The key part of this project was related to information technology. As the resources were not available in-house for the necessary developments this was outsourced. The main elements included the following.
- The development of an application for coding streets based on a thesaurus of street names as well as maintaining this thesaurus to update it with new variations of street names. An initial analysis of the use of non-standardised street names was made and then a set of standardised street names was developed as well as street codes. Through automatic or manual (see below) procedures, these standardised street names and street codes were implemented in the register.
- The addition of new attributes within the address data in the SBR database and within the SBR user interface. An extension of the existing interface and underlying database made it possible to include more information (notably for the street code, NUTS region and geographical location, as well as more address information) from the SSR in the SBR. These structural changes to the database and interface were implemented not only for the live version of the SBR but also for tables containing historical information on addresses.
- Linking the new application with a live version of the SBR database and the new SSR database and the creation of procedures for automatic coding of streets and the assignment of geocodes to addresses. As such, the linking of information can be done in real time, with matched data taken over from the SSR to the SBR.
Action 2: manual matching of street names from the SBR with official street names in the SSR and populating the thesaurus.

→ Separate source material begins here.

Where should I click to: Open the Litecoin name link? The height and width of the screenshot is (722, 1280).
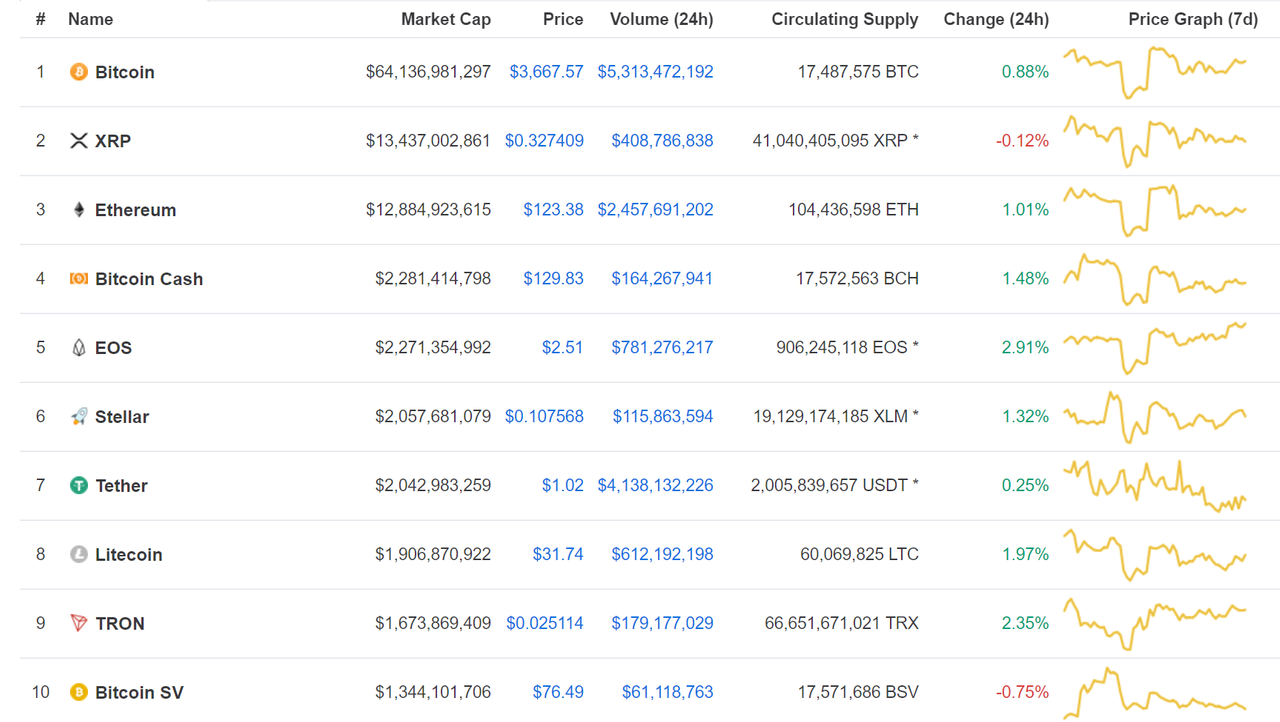point(128,555)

The automatic coding of streets resulted in very low percentage of coded streets (only 40 %) and a lot of manual work was needed to match street names. The problems encountered were:
- a street name did not belong to the settlement where the unit was registered, but was instead located in a neighbouring (usually larger) town or village;
- a street name was ‘old’ — after the registration of the unit in the SBR, local authorities changed the name of the street and this was not reflected in the SBR;
- the administrative source had misclassified a settlement due to the fact that there are places with the same name but in different municipalities or counties;
- the street did not exist in the SSR due to the fact that the register of territorial units had not been updated or was not consistent with the real situation, for example when local authorities made changes but they were not reported (in time) to the state geodetic administration (SGA).
Due to the fact that an exhaustive historical list of changes to street names is not available from the SGA, several cadastral offices in larger cities were contacted in order to obtain lists of street names that had changed, in order to be able to assign codes to streets that were not found in registers. Due to the difficulties encountered, manual matching was not employed for dead units in the SBR.
Action 3: selection and preparation of SBR data for publishing on the Croatian Bureau of Statistics (CBS) geoportal.
The only statistical output from the SBR was business demography data and these were used for geographical presentation. In 2015, a GeoSTAT portal was developed and this provides the possibility to publish data down to the level of 1 km² grids. GeoSTAT was also used for the presentation of SBR business demography data at NUTS level 3.
Prior to the work on this project, the SBR contained address data (postal information) and codes for three administrative divisions (at the level of counties, municipalities and settlements). As a result of the work done this was extended to include information on geographic location, a street code and codes for statistical divisions (NUTS levels 2 and 3). Furthermore, the quality of address data in the SBR was improved greatly as many mistakes were corrected. A system was established that should help maintain the improved quality of data on addresses by identifying problematic data at the moment that data entry takes place.
The published business demography data concerned the number of active enterprises, enterprise births and enterprise deaths, for two years, for each section of the Croatian activity classification (NKD2007); these data are available through the GeoSTAT portal.